**Exercise directions**: Which lines of the records below contain the word "will"? Show each one.

(Stored items)
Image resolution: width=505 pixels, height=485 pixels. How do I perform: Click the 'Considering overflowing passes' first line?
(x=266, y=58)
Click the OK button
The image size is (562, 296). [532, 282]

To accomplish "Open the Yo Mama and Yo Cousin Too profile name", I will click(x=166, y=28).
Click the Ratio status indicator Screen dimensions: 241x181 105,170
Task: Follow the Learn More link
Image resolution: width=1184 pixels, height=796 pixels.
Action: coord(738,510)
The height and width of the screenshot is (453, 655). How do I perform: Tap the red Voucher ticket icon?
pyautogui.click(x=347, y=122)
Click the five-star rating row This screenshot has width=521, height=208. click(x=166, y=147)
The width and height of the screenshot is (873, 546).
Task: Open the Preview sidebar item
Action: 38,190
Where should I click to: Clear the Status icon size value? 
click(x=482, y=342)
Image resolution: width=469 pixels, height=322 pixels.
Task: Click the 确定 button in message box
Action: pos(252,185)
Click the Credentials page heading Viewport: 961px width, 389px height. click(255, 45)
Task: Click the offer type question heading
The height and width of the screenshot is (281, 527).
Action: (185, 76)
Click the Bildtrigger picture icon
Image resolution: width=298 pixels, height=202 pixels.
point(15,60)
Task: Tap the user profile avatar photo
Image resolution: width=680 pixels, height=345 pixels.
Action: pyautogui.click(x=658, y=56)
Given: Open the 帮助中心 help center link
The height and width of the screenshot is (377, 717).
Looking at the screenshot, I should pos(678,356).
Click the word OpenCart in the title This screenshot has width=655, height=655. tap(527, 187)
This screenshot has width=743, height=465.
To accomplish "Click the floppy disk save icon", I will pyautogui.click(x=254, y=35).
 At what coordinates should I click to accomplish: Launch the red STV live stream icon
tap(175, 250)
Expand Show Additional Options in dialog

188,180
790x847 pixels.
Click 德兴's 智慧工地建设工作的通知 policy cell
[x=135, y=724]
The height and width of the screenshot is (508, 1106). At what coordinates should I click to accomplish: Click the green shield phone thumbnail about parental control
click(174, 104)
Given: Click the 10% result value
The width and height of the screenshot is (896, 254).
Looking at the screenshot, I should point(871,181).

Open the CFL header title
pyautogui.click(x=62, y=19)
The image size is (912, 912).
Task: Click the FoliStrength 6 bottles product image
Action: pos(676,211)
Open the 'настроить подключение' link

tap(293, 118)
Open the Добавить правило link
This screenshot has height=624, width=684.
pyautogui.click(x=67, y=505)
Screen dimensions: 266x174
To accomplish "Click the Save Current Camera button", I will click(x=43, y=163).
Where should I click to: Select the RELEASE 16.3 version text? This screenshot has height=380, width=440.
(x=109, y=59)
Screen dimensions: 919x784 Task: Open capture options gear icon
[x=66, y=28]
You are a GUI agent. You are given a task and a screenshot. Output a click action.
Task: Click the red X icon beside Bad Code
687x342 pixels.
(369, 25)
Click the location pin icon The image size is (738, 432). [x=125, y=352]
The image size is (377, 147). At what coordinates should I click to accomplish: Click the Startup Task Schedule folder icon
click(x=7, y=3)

**Solution to the exercise**:
To accomplish "Open the Yo Mama and Yo Cousin Too profile name", I will click(x=166, y=28).
To accomplish "Click the floppy disk save icon", I will pyautogui.click(x=254, y=35).
To accomplish "Click the Save Current Camera button", I will click(x=43, y=163).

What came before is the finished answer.